Men, and women, who looked like peace makers to the rest of the world could easily fall victims of assassination by zealots at home. In 1995, two years after he signed the Oslo Peace Accord with Palestinian Liberation Organization [PLO] leader Yaser Arafat, Jewish law student Yigal Amir shot Israeli Prime Minister Yitzhak Rabin at a rally Tel Aviv. There was a story I read two years earlier, about a young Israeli demonstrator outside the Prime Minister’s office who raised a placard saying, “Rabin is a traitor. He is giving our land to Arabs.” Foreign Minister Shimon Peres was passing by, and he stopped and asked the demonstrator when he was born. I think he said 1975. So Peres said, “You were not even born when we seized this West Bank and East Jerusalem from Jordan during the 1967 Yom Kippur War. This man Rabin was the Army Chief of Staff who captured these lands. If he now says we should hand it back, don’t you think he knows something that you don’t?”

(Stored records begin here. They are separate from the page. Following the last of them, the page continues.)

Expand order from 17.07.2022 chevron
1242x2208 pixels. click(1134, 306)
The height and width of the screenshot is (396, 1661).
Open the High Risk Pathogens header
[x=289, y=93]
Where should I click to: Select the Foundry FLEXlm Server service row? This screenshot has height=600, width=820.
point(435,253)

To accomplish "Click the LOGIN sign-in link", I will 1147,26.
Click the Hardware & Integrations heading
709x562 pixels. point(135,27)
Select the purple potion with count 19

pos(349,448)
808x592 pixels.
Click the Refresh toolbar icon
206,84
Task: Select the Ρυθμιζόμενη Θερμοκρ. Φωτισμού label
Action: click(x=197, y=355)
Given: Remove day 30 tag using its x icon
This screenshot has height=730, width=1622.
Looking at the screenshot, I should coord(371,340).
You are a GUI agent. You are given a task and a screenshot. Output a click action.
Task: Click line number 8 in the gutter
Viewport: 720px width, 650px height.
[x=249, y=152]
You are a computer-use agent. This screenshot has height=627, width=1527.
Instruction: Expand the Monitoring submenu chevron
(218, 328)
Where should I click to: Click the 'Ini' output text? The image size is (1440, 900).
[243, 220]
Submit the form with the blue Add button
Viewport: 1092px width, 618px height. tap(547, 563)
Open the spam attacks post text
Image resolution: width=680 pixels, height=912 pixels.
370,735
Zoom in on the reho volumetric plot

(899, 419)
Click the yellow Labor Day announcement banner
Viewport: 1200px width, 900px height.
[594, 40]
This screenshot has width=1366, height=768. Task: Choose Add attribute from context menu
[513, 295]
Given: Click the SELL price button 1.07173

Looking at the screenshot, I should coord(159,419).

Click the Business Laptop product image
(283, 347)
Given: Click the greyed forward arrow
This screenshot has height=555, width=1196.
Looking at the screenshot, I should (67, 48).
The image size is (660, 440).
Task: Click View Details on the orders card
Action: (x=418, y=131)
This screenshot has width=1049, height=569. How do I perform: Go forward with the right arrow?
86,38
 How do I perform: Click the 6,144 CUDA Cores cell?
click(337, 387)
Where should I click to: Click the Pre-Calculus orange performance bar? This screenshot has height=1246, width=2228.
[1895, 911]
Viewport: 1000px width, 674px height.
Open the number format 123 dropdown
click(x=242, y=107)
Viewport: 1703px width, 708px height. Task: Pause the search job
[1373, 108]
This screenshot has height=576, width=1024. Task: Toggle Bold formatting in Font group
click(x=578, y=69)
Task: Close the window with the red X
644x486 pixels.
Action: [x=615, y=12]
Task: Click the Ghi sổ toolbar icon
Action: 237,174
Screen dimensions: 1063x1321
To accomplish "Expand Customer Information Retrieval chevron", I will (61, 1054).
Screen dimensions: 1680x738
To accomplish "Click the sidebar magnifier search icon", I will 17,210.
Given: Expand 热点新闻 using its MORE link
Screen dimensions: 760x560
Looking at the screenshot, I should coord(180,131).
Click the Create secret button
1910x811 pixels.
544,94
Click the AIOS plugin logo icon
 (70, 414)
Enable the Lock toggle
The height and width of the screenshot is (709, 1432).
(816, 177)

I was just wondering. Sure, many people in the US and around the world think Donald Trump’s likely return to the White House for another four years will have disastrous consequences. But Thomas Crooks was only 20 years old. He would have been 24 in January 2029 when Trump finishes his second and final term [unless, with the help of the conservative majority in US Supreme Court, he amends the US Constitution and makes himself Life President]. Age 24 leaves plenty of time to witness the undoing of whatever damage Trump might have wrought, but now Crooks is gone and will not even know the results of the November election. There is even a chance that Trump might lose the election. This is a lesson for youngsters everywhere, not to take rash actions because of what they perceive to be a bad situation. To paraphrase what the great English philosopher Bertrand Russell said during the Cold War, if Trump is as bad as his worst enemies say, at least if we are alive, there is room for improvement.